# jute rag



## alan lantz (Jul 28, 2010)

anyone know where i can buy a jute rag.Not the one ray allen has


----------



## Rik Wolterbeek (Jul 19, 2009)

alan lantz said:


> anyone know where i can buy a jute rag.Not the one ray allen has


Go to a fabric store, get yourself 3 yards of burlap. It will make you 3 nice rags. Roll them up tight and tie one end with a string and there you have 3 jute rags for about 10 bucks


----------



## Geoff Empey (Jan 8, 2008)

Just get your club helper to give you an old sleeve cover. We make all sorts of puppy and young dog toys out of one old sleeve cover.


----------



## Mike Lauer (Jul 26, 2009)

our local feed store sells burlap bags for a buck
they work rolled up but come apart faster than jute obviously


----------



## Jeff Threadgill (Jun 9, 2010)

If its for a puppy I would prefer French linen


----------



## Shane Woodlief (Sep 9, 2009)

Don't know if this is what you are talking about. My pup loves it.

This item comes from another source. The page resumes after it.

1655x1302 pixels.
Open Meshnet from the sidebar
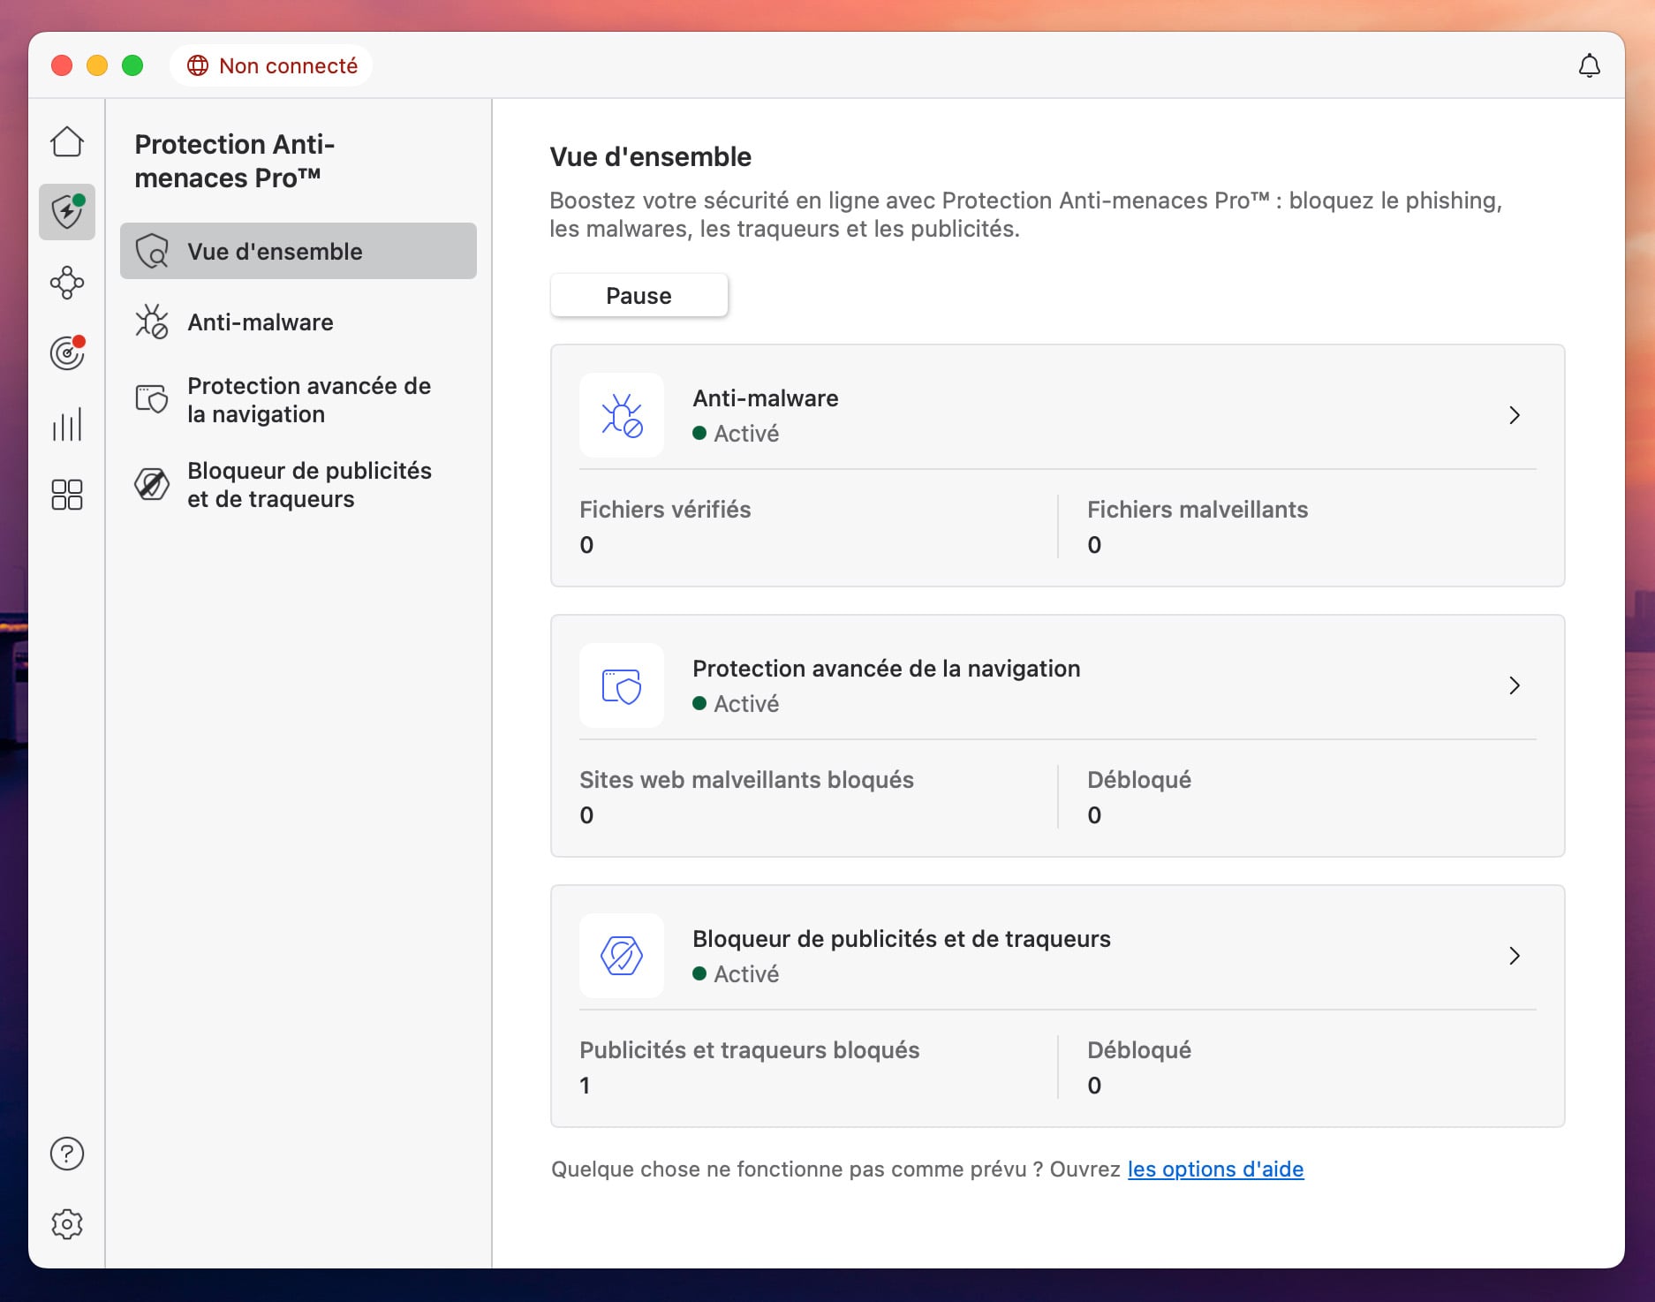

/www.dogsportgear.com/Puppy_rag_puppy_needs.html


----------



## Joby Becker (Dec 13, 2009)

feed store=grain bags

garden center=burlap rolls 25,50, and 100 ft lengths 3 feet wide...

I think I paid under 20 bucks for a 100 ft roll, at the garden center...lightweight jute but rolls up real nice for pups...


----------



## Nicole Stark (Jul 22, 2009)

Joby Becker said:


> I think I paid under 20 bucks for a 100 ft roll, at the garden center...lightweight jute but rolls up real nice for pups...


Jeez Joby, are you making dresses out of that burlap? What the heck would you need a 100' roll for?


----------



## Joby Becker (Dec 13, 2009)

Nicole Stark said:


> Jeez Joby, are you making dresses out of that burlap? What the heck would you need a 100' roll for?


well it takes about 5-6 feet to roll up into a nice strong sausage, it is not nearly as tough as the feed bag jute..more for wrapping root balls I think..and it is pretty lightweight so it gets shredded pretty easily...over time.

So you get a bout 15-20 out of a roll...

I end up giving a lot away to people that need them..I don't even have any right now...LOL

last one I bought I only had enough to make a girdle for myself...I was disappointed for sure


----------



## Nicole Stark (Jul 22, 2009)

Oh, that stuff eh? Yeah it's pretty raggedy and wouldn't hold up that well.


----------



## Joby Becker (Dec 13, 2009)

Nicole Stark said:


> Oh, that stuff eh? Yeah it's pretty raggedy and wouldn't hold up that well.


they make heavier rolls, you can get them online...but a lot more money...
the thin stuff works ok for pups, if rolled up tightly...

feed bags are pretty good for "rags".


----------